*Work instruction*
The required output is the lines below from the line containing "Viewport: 1920px width, 509px" to the line containing "You are a computer-use agent. Image resolution: width=896", inclusive, retyped exactly. No other lines belong in it.

*Provided records*
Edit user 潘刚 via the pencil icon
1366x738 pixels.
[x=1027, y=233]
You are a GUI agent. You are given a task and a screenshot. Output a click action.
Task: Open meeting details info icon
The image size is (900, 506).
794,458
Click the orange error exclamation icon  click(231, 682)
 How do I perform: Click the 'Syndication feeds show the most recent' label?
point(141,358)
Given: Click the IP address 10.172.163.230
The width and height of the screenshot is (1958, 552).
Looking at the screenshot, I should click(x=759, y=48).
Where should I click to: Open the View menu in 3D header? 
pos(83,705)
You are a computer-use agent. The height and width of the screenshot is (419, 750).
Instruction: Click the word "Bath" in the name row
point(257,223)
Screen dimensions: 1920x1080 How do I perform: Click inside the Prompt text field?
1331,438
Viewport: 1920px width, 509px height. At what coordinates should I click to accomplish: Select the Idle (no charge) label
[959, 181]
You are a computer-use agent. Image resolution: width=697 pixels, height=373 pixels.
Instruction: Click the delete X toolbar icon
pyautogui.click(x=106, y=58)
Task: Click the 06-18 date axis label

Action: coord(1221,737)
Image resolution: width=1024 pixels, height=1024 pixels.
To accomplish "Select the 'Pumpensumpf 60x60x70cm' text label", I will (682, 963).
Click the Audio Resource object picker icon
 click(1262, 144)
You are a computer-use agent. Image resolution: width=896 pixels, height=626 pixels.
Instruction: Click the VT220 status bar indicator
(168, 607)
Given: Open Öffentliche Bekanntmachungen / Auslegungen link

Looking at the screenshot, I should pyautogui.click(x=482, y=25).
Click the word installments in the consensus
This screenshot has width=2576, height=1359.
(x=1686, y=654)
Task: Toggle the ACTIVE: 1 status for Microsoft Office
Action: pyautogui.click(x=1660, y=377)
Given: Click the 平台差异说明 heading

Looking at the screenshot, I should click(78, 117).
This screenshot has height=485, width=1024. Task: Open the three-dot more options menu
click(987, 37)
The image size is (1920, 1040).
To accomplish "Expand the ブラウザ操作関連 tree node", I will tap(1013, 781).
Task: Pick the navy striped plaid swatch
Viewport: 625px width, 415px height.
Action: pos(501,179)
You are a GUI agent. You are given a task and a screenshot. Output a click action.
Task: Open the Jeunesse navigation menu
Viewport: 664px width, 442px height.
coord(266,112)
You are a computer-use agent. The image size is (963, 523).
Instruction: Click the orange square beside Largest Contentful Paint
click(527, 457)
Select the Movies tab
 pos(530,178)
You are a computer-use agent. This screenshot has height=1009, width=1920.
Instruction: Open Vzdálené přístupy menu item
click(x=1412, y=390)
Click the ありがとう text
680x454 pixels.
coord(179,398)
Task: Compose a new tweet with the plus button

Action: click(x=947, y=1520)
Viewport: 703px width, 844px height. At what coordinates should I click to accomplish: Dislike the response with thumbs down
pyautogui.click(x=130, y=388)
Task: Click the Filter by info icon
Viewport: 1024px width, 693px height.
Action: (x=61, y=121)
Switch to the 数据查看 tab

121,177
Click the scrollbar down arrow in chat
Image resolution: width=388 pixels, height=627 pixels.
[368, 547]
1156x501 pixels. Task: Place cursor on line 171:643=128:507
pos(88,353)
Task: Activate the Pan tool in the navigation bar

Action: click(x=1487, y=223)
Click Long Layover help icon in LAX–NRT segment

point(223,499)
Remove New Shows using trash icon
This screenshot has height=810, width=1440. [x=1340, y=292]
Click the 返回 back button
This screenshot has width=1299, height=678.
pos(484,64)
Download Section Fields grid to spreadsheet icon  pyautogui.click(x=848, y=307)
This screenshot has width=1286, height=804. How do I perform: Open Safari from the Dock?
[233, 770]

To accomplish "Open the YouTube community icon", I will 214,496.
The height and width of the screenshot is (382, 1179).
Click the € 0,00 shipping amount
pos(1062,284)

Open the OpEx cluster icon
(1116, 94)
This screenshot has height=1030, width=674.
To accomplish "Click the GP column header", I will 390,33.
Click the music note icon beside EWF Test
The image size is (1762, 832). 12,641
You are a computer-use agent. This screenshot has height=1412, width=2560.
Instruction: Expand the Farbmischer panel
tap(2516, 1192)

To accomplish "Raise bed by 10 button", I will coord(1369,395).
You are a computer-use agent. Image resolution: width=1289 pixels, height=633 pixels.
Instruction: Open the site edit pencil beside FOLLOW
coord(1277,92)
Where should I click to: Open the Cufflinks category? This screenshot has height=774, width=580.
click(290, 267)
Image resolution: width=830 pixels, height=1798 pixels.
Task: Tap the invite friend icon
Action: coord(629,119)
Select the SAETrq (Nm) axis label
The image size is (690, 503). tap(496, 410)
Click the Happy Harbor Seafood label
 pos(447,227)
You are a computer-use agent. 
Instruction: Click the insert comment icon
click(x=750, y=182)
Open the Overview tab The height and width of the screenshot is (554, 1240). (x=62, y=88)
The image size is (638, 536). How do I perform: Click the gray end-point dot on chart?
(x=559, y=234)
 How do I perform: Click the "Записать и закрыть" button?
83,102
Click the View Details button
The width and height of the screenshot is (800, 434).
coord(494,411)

*Answer to this problem*
Viewport: 1920px width, 509px height. At what coordinates should I click to accomplish: Select the Idle (no charge) label
[959, 181]
You are a computer-use agent. Image resolution: width=697 pixels, height=373 pixels.
Instruction: Click the delete X toolbar icon
pyautogui.click(x=106, y=58)
Task: Click the 06-18 date axis label

Action: coord(1221,737)
Image resolution: width=1024 pixels, height=1024 pixels.
To accomplish "Select the 'Pumpensumpf 60x60x70cm' text label", I will (682, 963).
Click the Audio Resource object picker icon
 click(1262, 144)
You are a computer-use agent. Image resolution: width=896 pixels, height=626 pixels.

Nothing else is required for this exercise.